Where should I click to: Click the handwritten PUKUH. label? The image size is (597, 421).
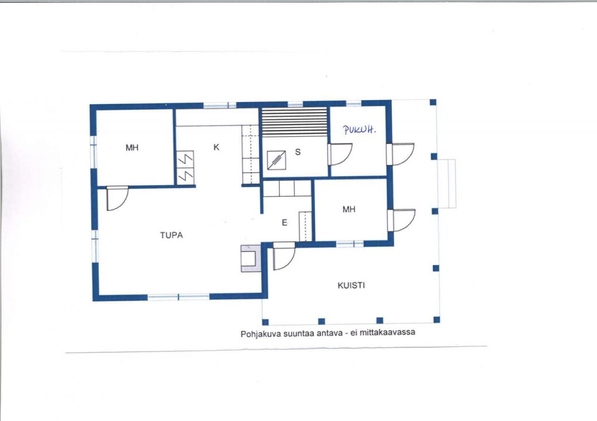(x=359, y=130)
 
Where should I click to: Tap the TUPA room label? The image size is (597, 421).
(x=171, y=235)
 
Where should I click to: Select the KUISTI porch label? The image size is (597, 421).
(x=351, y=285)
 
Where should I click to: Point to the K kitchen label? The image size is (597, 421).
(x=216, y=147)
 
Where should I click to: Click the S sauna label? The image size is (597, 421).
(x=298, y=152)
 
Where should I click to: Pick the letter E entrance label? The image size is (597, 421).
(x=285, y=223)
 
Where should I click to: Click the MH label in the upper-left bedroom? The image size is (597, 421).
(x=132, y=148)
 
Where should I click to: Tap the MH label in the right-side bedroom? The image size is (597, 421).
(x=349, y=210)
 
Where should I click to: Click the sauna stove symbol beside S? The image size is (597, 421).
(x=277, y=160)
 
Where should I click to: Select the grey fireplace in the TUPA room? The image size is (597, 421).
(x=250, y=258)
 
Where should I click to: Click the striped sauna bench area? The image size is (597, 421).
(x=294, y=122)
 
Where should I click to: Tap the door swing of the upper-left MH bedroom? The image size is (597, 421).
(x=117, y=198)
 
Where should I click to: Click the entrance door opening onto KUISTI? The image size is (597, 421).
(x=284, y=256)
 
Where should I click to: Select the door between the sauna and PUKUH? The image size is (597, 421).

**To be done:** Quote verbatim the part of the rows above that opens with the line containing "Where should I click to: Click the S sauna" and closes with the line containing "(x=349, y=210)", including both of those lines.

**Worked solution:**
Where should I click to: Click the S sauna label? The image size is (597, 421).
(x=298, y=152)
 
Where should I click to: Pick the letter E entrance label? The image size is (597, 421).
(x=285, y=223)
 
Where should I click to: Click the MH label in the upper-left bedroom? The image size is (597, 421).
(x=132, y=148)
 
Where should I click to: Tap the MH label in the right-side bedroom? The image size is (597, 421).
(x=349, y=210)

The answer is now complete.